Saved entries:
= Beginning of Section =

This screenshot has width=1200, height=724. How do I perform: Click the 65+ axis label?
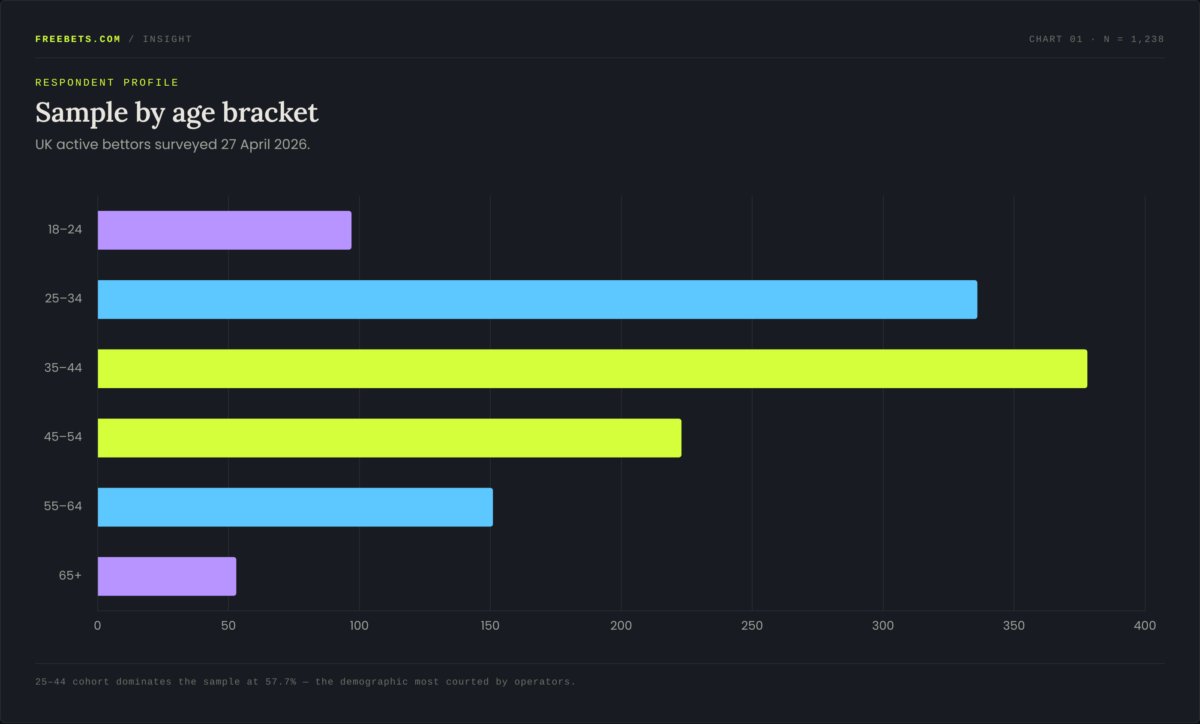(69, 576)
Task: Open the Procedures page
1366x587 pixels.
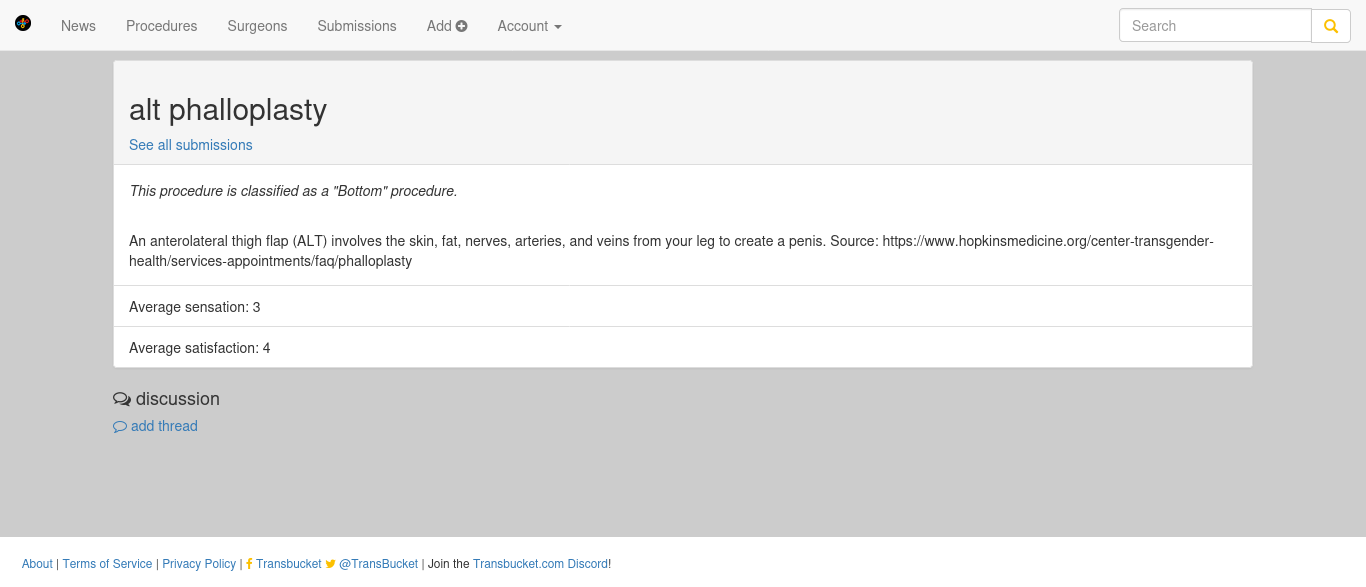Action: click(162, 26)
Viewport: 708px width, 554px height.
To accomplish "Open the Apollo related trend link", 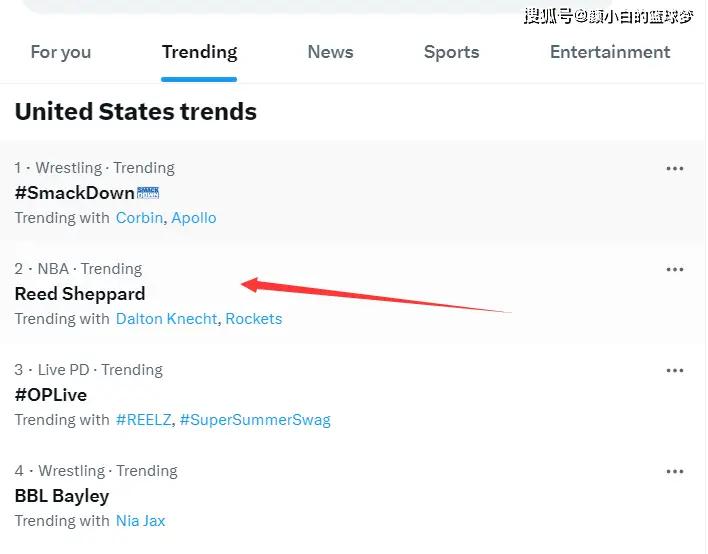I will click(194, 218).
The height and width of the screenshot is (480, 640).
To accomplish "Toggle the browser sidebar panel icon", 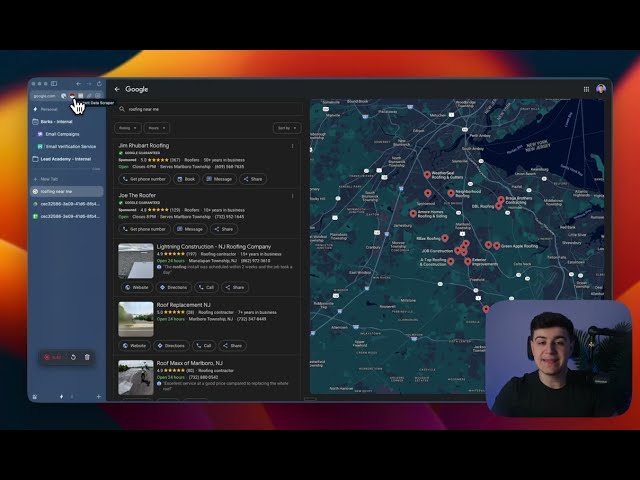I will [54, 83].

= End of Section =

Print the entries as they stand, first line through the line holding "Viewport: 708px width, 554px height.", with every picture removed.

This screenshot has width=1200, height=724. How do I perform: Click the 65+ axis label?
(69, 576)
Task: Open the Procedures page
1366x587 pixels.
Action: click(162, 26)
Viewport: 708px width, 554px height.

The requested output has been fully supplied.